Following a hiatus of nearly fourteen years, No. 55 Squadron reformed at RAF Honington in Suffolk on 1 September 1960 equipped with the Handley Page Victor B.1A, becoming part of the V bomber force of RAF Bomber Command. When the Vickers Valiant (a V force stable-mate) was grounded in December 1964 owing to metal fatigue, the Royal Air Force lost its aerial refuelling tanker force, and a rush programme was launched to convert Victor B.1s to fill the tanker gap. From May 1965, when 55 Squadron moved to RAF Marham in Norfolk, it received six interim two-point Victor BK.1A tanker conversions, allowing it to become operational in the air-to-air refuelling tanker role in August 1965. It had replaced the interim BK.1As with the definitive three-point tankers (Victor K.1 and K.1A) by December 1966, retaining them until 1975, when they were replaced by the more powerful Victor K.2.
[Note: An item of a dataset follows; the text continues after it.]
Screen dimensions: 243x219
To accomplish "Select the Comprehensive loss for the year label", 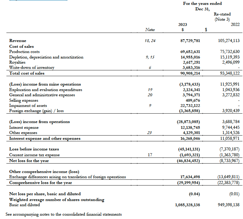I will [41, 183].
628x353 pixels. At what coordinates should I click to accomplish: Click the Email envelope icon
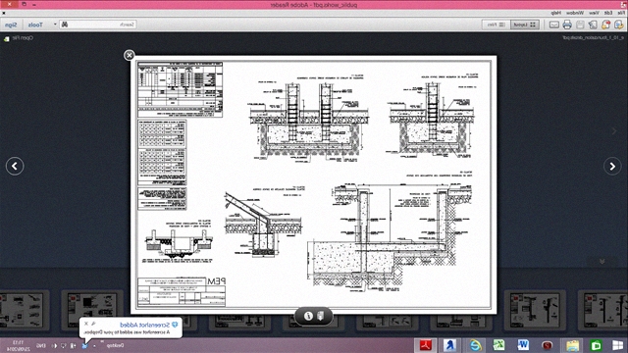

55 Squadron provided aerial tanker support during Operation Corporate, the Falklands War in 1982. This notably included the Operation Black Buck raids on Stanley Airfield, where alongside 57 Squadron, its fellow Victor squadron, they refuelled Avro Vulcan bombers multiple times to allow them to reach the Falkland Islands from Ascension Island, at that time the longest bombing raid in history. 55 Squadron's Victors went to war again in 1991, when it was deployed to the Persian Gulf as part of Operation Granby, the United Kingdom's response to the Iraqi invasion of Kuwait, refuelling British and coalition aircraft during Operation Desert Storm. 55 Squadron disbanded on 15 October 1993, the last squadron to operate the Victor.

===Training roles===
On the same day as No. 55 Squadron disbanded as a Victor squadron, 241 Operational Conversion Unit at RAF Brize Norton was renumbered No. 55 (Reserve) Squadron. This OCU was responsible for training Vickers VC10 and Lockheed TriStar crews, although it had no aircraft of its own. Disbanding again on 31 March 1996, it reformed at RAF Cranwell on 1 November 1996 when the navigation squadron of No. 3 Flying Training School, flying Hawker Siddeley Dominie T.1, weapon systems officer (WSO) and weapon systems operators (WSOp) trainers, adopted its identity.

The Dominie T.1 was withdrawn from service, and the squadron disbanded, when WSO and WSOp training ended on 20 January 2011.